May 5, 2015
Willard Libby
Professor Willard Libby, the first UCLA faculty to be recognized with a Nobel Prize, was recently featured in a historical piece in the New York Times.
In 1959 Prof. Libby joined the UCLA Department of Chemistry and Biochemistry and in 1960 he received the Nobel Prize in Chemistry for his method to use carbon 14 for age determination in archaeology, geology, geophysics and other branches of science. 
Prof. Libby became the founding director of UCLA's Space Physics Center in 1962 and he founded the Environmental Science and Engineering program in 1973. 
in 1960 Chemistry Professor Willard F. Libby became the first UCLA professor to be recognized with a Nobel Prize.
Other Notable UCLA Nobel Laureates
Professor Donald Cram received the Nobel Prize for Chemistry in 1987 and Professor Paul Boyer received the Nobel Prize for Chemistry in 1997.
UCLA Alumni who have been honored as Nobel Laureates are Dr. Glenn Seaborg (BS ’34) for Chemistry in 1951, Dr. Bruce Merrifield (BS ’47, PhD ’49) for Chemistry in 1984, Dr. Richard F. Heck (BS ’52, PhD ’54) for Chemistry in 2010 and Prof. Randy W. Schekman (BA ’71) for Physiology or Medicine in 2013.  
Excerpt from The New York Times (Science | First Mention) (by Nicholas Bakalar):
Digging Up the Root of Carbon Dating
The discovery of the principle behind carbon dating was reported in The New York Times two years before its remarkable implications were widely understood.
On Dec. 28, 1947, in a roundup of the year’s events in atomic physics, Waldemar Kaempffert wrote that “Prof. Willard F. Libby and his colleagues discovered that radioactive carbon 14 is produced by cosmic rays and that there is enough of it in all living matter to constitute one of the most important sources of radiation to which the human body is exposed.”
Two years later, the importance of the discovery had become clear. “Scientist Stumbles Upon Method to Fix Age of Earth’s Material” read the headline of an unsigned article on Page 29 of The Times on Sept. 6, 1949, marking the first time that readers learned of radiocarbon dating.

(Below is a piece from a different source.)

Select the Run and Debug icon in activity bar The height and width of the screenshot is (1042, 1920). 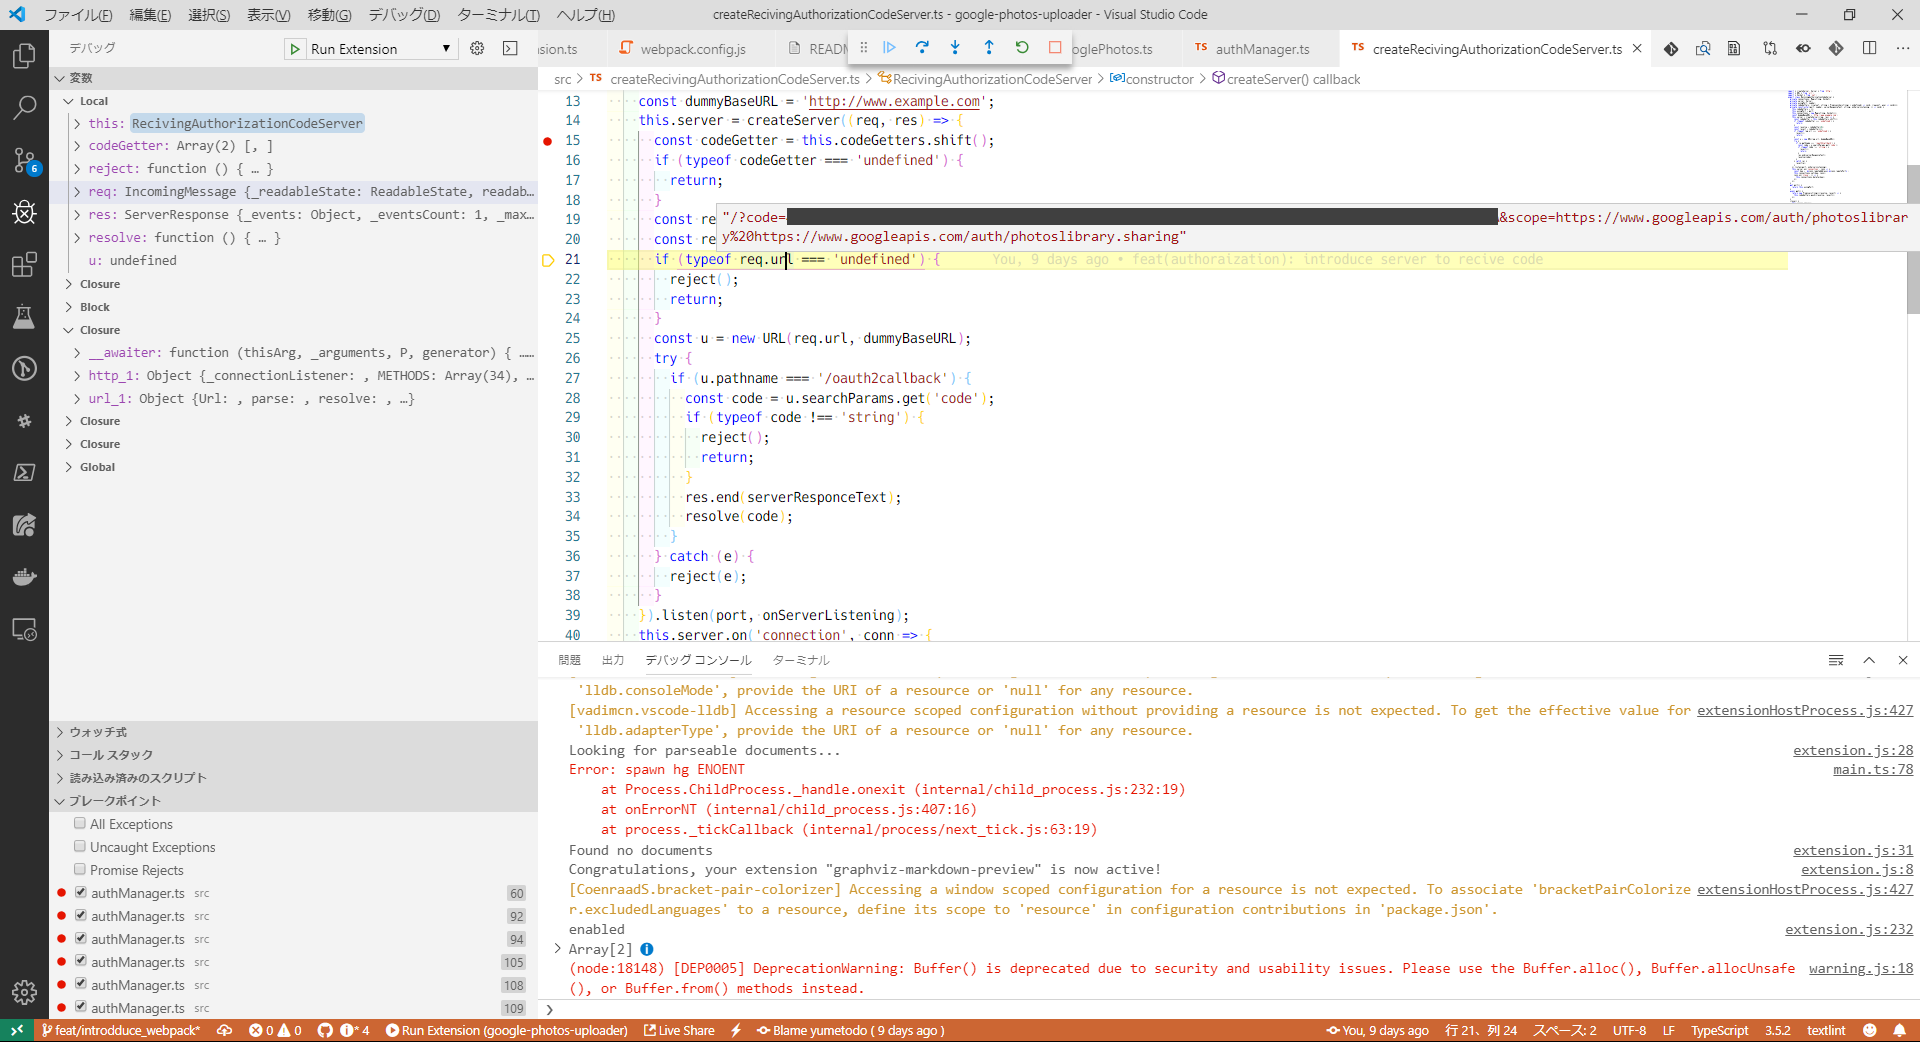tap(24, 211)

The article said that Dr. Libby, a 40-year-old chemistry professor at the University of Chicago, “stumbled on the technique two years ago when studying cosmic ray action on the atmosphere.” Then it offered a brief explanation of the method, saying that living materials contain radioactive carbon that decays after death at a known rate, and that this rate can be used to determine with great accuracy when a plant or animal died.
“We have reason to believe that ages up to 15,000 to 20,000 years can be measured with some accuracy,” Dr. Libby told The Times.